■ To do
From the data below, repeat exactly the lines from the line with "This screenshot has width=721, height=401." to the line with "This screenshot has height=581, width=1024.", both included.
***** Exercise materials *****
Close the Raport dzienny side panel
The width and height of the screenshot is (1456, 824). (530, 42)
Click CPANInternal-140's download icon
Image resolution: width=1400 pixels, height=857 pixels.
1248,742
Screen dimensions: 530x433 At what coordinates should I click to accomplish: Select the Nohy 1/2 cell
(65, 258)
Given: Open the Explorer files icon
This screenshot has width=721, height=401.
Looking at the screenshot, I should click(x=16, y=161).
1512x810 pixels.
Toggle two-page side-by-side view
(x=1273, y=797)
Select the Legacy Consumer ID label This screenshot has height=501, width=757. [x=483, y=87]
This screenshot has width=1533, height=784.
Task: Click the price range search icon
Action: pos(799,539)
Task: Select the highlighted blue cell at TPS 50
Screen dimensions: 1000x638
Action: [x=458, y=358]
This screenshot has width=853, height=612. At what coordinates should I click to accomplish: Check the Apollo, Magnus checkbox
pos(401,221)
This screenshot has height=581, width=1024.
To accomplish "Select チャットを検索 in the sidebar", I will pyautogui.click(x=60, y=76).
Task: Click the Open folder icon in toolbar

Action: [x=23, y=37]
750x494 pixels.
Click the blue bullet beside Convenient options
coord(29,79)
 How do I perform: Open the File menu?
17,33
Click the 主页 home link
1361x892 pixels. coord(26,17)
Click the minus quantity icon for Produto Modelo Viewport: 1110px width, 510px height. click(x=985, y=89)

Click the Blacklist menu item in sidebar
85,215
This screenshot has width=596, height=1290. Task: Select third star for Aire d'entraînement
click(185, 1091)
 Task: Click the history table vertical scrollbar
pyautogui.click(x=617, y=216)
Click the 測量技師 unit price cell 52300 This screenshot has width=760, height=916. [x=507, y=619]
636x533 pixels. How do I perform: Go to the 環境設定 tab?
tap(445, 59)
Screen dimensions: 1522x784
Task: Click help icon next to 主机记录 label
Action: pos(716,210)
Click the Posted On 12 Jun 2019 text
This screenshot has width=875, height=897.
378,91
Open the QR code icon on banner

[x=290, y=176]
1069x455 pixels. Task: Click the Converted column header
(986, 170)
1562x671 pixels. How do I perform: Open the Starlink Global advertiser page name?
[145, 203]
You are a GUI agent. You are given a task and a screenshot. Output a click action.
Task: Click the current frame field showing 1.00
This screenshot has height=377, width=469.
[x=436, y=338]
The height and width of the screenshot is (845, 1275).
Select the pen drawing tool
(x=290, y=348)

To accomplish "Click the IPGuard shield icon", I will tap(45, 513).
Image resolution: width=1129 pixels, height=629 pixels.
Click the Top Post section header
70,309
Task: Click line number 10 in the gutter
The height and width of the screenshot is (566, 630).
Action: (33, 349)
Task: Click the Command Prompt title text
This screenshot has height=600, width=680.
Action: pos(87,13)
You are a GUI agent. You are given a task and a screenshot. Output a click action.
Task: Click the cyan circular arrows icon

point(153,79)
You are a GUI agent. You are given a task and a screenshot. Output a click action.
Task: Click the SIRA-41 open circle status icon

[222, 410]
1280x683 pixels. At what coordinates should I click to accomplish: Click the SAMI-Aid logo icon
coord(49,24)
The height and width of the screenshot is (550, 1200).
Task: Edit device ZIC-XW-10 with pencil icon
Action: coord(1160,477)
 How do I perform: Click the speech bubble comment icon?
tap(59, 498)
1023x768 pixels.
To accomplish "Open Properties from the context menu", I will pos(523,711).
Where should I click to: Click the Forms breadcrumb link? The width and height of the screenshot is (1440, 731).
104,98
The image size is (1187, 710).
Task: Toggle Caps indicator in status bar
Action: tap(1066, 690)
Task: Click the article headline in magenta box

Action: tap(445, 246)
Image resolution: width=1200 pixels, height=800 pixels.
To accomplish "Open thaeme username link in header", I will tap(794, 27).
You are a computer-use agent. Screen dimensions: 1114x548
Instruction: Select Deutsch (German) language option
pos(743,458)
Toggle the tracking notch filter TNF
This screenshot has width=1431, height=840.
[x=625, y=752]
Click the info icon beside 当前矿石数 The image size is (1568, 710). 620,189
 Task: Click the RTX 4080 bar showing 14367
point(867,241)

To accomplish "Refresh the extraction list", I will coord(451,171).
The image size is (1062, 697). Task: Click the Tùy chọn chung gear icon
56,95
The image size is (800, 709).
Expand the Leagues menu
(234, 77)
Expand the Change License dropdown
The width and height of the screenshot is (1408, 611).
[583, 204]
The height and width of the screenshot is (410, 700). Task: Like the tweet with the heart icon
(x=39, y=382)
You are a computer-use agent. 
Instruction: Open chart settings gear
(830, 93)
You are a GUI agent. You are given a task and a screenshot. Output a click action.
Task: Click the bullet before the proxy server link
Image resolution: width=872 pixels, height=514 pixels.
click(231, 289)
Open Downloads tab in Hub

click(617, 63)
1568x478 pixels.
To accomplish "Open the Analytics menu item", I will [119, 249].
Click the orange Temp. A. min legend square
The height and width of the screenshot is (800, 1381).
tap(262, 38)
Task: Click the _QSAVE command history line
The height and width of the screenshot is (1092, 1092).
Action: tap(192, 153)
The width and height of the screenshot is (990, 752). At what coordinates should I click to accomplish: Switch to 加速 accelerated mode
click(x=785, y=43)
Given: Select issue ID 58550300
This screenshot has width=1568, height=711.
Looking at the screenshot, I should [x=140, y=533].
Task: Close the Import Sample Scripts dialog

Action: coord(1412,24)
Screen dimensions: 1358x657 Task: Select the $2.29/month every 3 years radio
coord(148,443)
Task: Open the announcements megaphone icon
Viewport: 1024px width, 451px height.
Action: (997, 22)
*****
■ Expected output
This screenshot has width=721, height=401.
Looking at the screenshot, I should click(x=16, y=161).
1512x810 pixels.
Toggle two-page side-by-side view
(x=1273, y=797)
Select the Legacy Consumer ID label This screenshot has height=501, width=757. [x=483, y=87]
This screenshot has width=1533, height=784.
Task: Click the price range search icon
Action: pos(799,539)
Task: Select the highlighted blue cell at TPS 50
Screen dimensions: 1000x638
Action: [x=458, y=358]
This screenshot has width=853, height=612. At what coordinates should I click to accomplish: Check the Apollo, Magnus checkbox
pos(401,221)
This screenshot has height=581, width=1024.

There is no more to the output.